И все же не только поражение и гибель наблюдал он со своего насеста. Фармер видел зеленые оазисы вокруг общественных колонок Канжи, черпающих воду из кристально чистой подземной речки. Видел общественные туалеты отца Лафонтана, благодаря которым деревня практически полностью избавилась от брюшного тифа. Видел часть территории, где располагалась “Занми Ласанте”, и мог легко дорисовать себе остальное: общежитие и церковь, офис здравоохранительной организации и угол школьного здания, а за рощицей собственноручно им посаженных деревьев – домик для гостей, ремесленную мастерскую и солидное строение, в котором размещалась клиника Бон-Савёр, обновленная на деньги Тома Уайта. Поэтому, возвращаясь взглядом к самой деревне, Фармер обнаруживал, что она уже состоит не только из грубо сколоченных лачуг. Канжи выросла со ста семи хозяйств до ста семидесяти восьми, и склон холма теперь был усыпан домиками.
Мамито, супруга отца Лафонтана и матриарх “Занми Ласанте”, взяла под свое крыло проект по улучшению жилищных условий. Она распределяла материалы, оплаченные Томом Уайтом, и потихоньку организовывала перестройку самых плачевных развалюх. В большинстве домов было всего по две комнаты, во многих еще оставались земляные полы, но почти все обзавелись железными крышами – одни были крашеные, другие ржавые, третьи блестели в ярких лучах солнца. Шесть лет прошло с тех пор, как Фармер впервые попал в Канжи, и вот поселение уже не напоминает лагерь беженцев, а просто выглядит как типичная, предельно бедная гаитянская деревушка.
Дипломы по антропологии и медицине Фармер получил одновременно, весной следующего, 1990 года. Его диссертация удостоилась премии, и университетское издательство согласилось ее напечатать. С самого начала некоторые профессора в медицинской школе – в частности, видный антрополог Артур Клейнман и не менее выдающийся детский психиатр Леон Эйзенберг – прониклись симпатией к Фармеру и смотрели сквозь пальцы на его, мягко говоря, нерегулярные посещения занятий. В течение следующих лет и эти двое, и другие преподаватели защищали его от нападок и академических правил. Живущий ради служения непременно нуждается в поддержке окружающих. И Фармеру многие помогали.
Прогулы в Гарварде не сказались на его успехах в учебе. Ясное дело, работать над дипломом по антропологии куда уместнее в Гаити, чем в Бостоне. Да и в медицинской школе он получал отличные оценки отчасти потому, что большую часть этих шести лет совмещал зубрежку своих карточек-перевертышей с почти настоящей врачебной практикой в Канжи.
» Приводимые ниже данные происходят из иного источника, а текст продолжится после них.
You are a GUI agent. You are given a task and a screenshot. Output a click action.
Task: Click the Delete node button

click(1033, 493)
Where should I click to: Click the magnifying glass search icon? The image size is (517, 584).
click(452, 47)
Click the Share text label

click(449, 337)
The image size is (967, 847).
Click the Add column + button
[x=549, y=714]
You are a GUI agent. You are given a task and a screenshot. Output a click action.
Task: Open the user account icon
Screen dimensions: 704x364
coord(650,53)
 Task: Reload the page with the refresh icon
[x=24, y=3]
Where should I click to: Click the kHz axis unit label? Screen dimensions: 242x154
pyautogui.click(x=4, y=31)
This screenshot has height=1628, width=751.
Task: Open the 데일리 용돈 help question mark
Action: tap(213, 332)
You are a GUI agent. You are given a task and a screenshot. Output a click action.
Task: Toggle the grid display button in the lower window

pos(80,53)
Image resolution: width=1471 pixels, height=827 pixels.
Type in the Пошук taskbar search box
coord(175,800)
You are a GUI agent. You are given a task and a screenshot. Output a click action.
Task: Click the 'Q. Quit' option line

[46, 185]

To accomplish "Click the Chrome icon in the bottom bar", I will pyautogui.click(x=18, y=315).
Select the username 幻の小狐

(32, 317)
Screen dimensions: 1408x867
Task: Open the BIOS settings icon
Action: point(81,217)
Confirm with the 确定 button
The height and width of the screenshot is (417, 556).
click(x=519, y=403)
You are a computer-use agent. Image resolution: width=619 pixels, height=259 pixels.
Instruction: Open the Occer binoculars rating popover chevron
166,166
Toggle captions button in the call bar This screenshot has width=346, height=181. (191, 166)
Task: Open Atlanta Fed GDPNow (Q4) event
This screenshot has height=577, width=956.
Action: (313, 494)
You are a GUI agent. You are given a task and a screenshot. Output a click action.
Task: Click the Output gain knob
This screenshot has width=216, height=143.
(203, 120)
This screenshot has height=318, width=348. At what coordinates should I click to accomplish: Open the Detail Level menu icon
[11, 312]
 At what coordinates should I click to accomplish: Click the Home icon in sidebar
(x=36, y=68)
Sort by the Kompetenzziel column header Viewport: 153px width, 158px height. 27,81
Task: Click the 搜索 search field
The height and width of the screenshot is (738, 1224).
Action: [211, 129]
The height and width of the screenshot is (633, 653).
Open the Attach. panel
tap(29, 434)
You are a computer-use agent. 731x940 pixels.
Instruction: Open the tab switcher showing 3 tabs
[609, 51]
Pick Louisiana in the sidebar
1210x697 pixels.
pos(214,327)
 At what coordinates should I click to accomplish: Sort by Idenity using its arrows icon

К тридцати одному году он успел перевидать столько разнообразных заболеваний, сколько не всякому американскому врачу доводится встретить за всю жизнь. Кроме того, он научился проектировать и здравоохранительную систему, и клинику, строить то и другое с нуля и управлять тем и другим. И все это в одном из самых жутких мест на земле, где власть нарочно держит людей в невежестве, а цемент перевозится на осликах… если повезет. Неудивительно, что больница Бригем-энд-Уименс приняла Фармера в клиническую ординатуру. Ординаторская программа Бригема была и самой престижной в мире, и самой гибкой. Здесь начинающим врачам позволяли заниматься и другими делами. Фармер и Джим Ким, которого тоже приняли в Бригем, поделили одну ординатуру на двоих. То есть Фармер получил официальное разрешение половину своего времени проводить в Бригеме, а половину – в Канжи.
Казалось вполне вероятным, что к концу 1990 года в Гаити состоятся настоящие всенародные выборы. Но, разумеется, этого не могло произойти без сопротивления армии и дювальеристской элиты, а также вооруженных формирований, на них работающих (как правило, по ночам). Возвращаясь из Гарварда, Фармер ехал из Порт-о-Пренса в Канжи на машине и по дороге всякий раз миновал пять разных военных блокпостов. На каждом солдаты вымогали взятку, это было в порядке вещей. Иногда еще и отнимали оборудование, которое он вез в клинику. Но случались неприятности и менее стандартные. У “Занми Ласанте” был офис в Порт-о-Пренсе. В течение нескольких месяцев, предшествовавших выборам, туда неоднократно звонили, и голос на другом конце провода просил к телефону Фармера, а потом изрекал нечто вроде: “Скоро ляжешь рядом с прахом своей бабки”. Снимая трубку, Фармер слышал громкие щелчки на линии. В конце концов он залез на крышу, нашел подслушивающее устройство – неуклюжую самоделку – и не без злорадства растоптал ногами.